# Reproducing the Oxidation State Assignment Model from Jablonka et al.

This notebook reproduces the key methodology and results from:
**"Using collective knowledge to assign oxidation states of metal cations in metal–organic frameworks"**
([DOI: 10.1038/s41557-021-00717-y](https://doi.org/10.1038/s41557-021-00717-y))

## Table of Contents
1. [Environment Setup](#env)
2. [Load Data](#load)
3. [Featurization](#feat)
4. [Model Training](#train)
5. [Evaluation](#eval)
6. [SHAP Analysis](#shap)

In [1]:
import numpy as np
import pandas as pd
from sklearn.model_selection import train_test_split
from sklearn.ensemble import GradientBoostingClassifier, ExtraTreesClassifier, VotingClassifier
from sklearn.linear_model import LogisticRegression
from sklearn.neighbors import KNeighborsClassifier
from sklearn.metrics import classification_report, confusion_matrix, accuracy_score
from sklearn.preprocessing import StandardScaler
import shap
import matplotlib.pyplot as plt
import seaborn as sns
import joblib
import warnings
warnings.filterwarnings('ignore')
import pickle

## 2. Load Data 

In [5]:
# Load feature matrix and labels
X = np.load("features_all.npy")
y = np.load("labels_all.npy")

# Load structure names (CSD IDs, optional but useful for later)
names_path = r"E:\Projects\names_all.pkl"

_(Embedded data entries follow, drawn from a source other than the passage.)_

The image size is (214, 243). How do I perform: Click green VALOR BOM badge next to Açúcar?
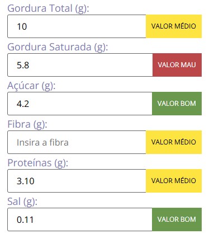(177, 104)
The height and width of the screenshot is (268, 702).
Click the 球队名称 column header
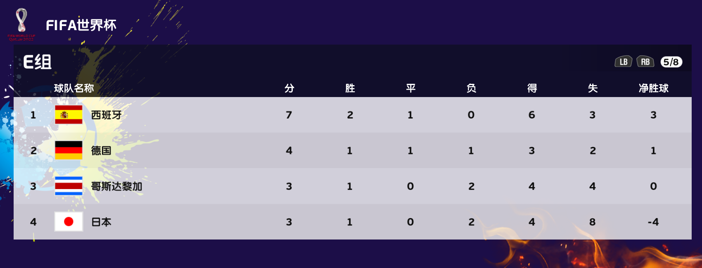coord(74,88)
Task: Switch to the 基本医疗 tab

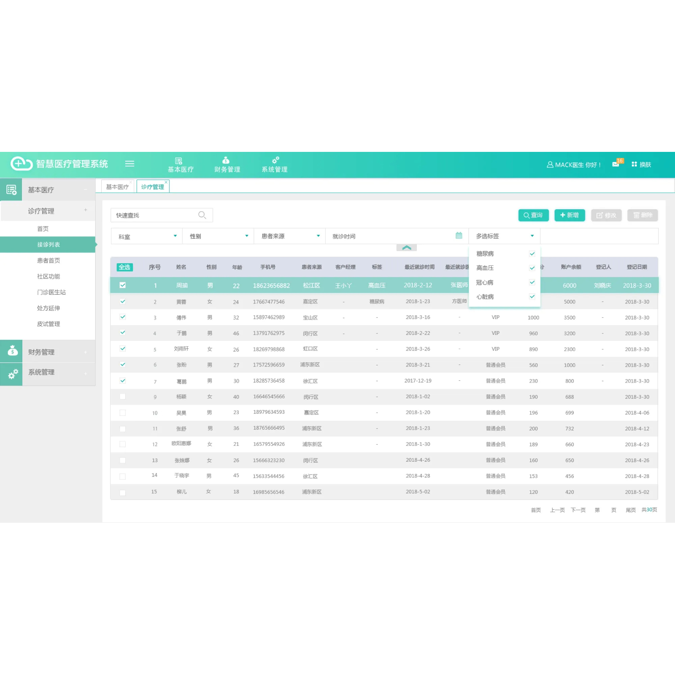Action: pyautogui.click(x=117, y=187)
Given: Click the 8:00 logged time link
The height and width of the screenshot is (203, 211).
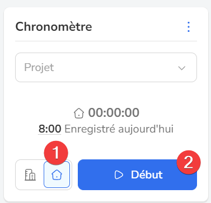Looking at the screenshot, I should coord(50,129).
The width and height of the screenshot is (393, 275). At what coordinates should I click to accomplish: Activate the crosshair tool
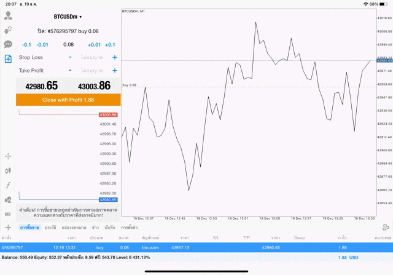point(8,156)
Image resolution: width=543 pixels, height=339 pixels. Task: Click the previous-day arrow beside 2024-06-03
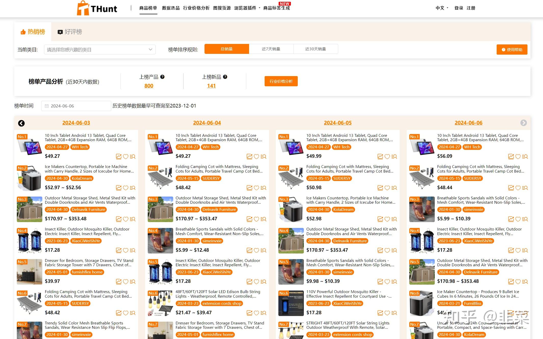(21, 123)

with open(names_path, "rb") as f:
    names = pickle.load(f)
# Check shape
print("Features shape:", X.shape)
print("Labels shape:", y.shape)
print("Example CSD IDs:", names[:5])

Features shape: (211723, 116)
Labels shape: (211723, 1)
Example CSD IDs: ['DEWQUS', 'RIPPEN', 'CIQHOC', 'WIMWIB', 'EMETUL']

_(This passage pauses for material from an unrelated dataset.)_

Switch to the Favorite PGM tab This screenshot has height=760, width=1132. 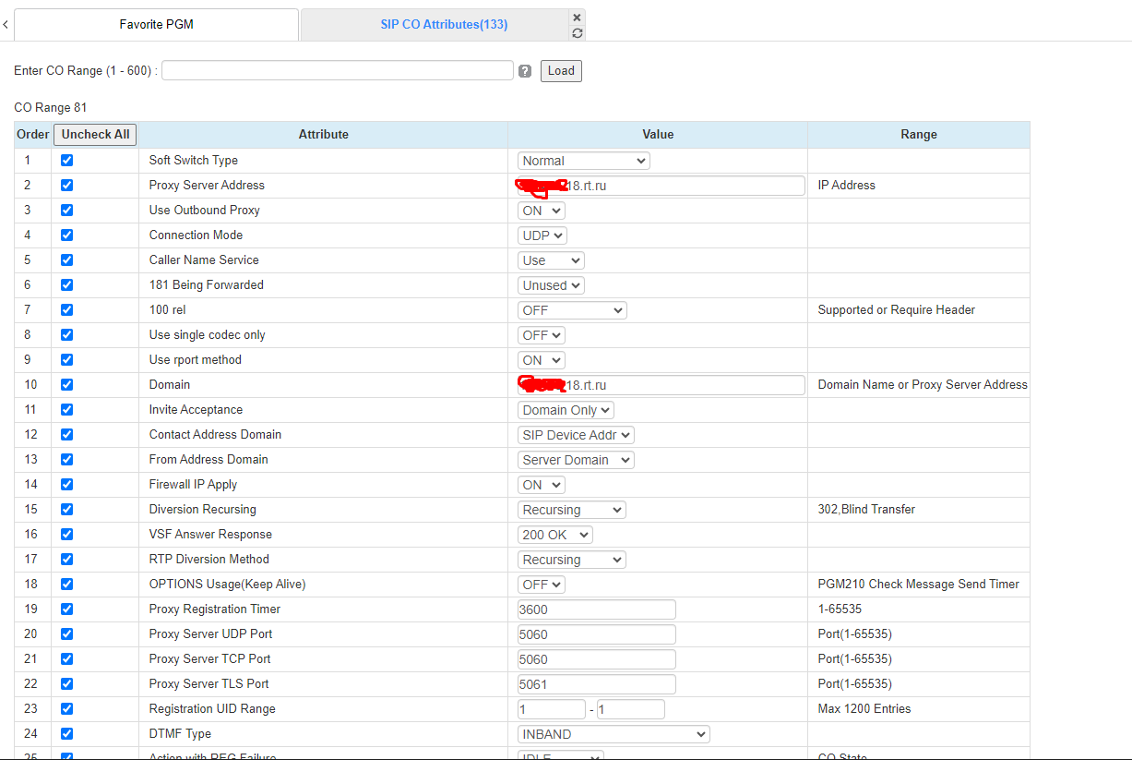pyautogui.click(x=156, y=25)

## 3. Featurization <a name="feat"></a>

> If you use raw CIFs, replace this with matminer or oximachine_featurizer logic.

```python
X = df.drop(columns=['oxidation_state'])
y = df['oxidation_state']

# Standardize
scaler = StandardScaler()
X_scaled = scaler.fit_transform(X)

# Save for reproducibility
joblib.dump(scaler, 'scaler.pkl')
```

In [None]:
X_train, X_test, y_train, y_test = train_test_split(X_scaled, y, stratify=y, test_size=0.2, random_state=42)

models = [
    ('et', ExtraTreesClassifier(n_estimators=200, random_state=0)),
    ('gb', GradientBoostingClassifier(n_estimators=200, random_state=0)),
    ('knn', KNeighborsClassifier(n_neighbors=5)),
    ('lr', LogisticRegression(max_iter=1000))
]

voting_clf = VotingClassifier(estimators=models, voting='soft')
voting_clf.fit(X_train, y_train)

# Save model
joblib.dump(voting_clf, 'voting_model.pkl')

In [None]:
y_pred = voting_clf.predict(X_test)
print("Accuracy:", accuracy_score(y_test, y_pred))
print(classification_report(y_test, y_pred))

# Confusion matrix
conf = confusion_matrix(y_test, y_pred)
sns.heatmap(conf, annot=True, fmt='d', cmap='Blues')
plt.title('Confusion Matrix')
plt.xlabel('Predicted')
plt.ylabel('Actual')
plt.show()

In [None]:
explainer = shap.Explainer(voting_clf.estimators_[0], X_train)
shap_values = explainer(X_test[:100])

shap.summary_plot(shap_values, features=X_test[:100], feature_names=df.columns[:-1])

## Notes

- Use the original featurizer (`oximachine_featurizer`) and structure parser (`oximachinerunner`) to replace any placeholders.
- This notebook can be adapted for transfer learning on other materials datasets.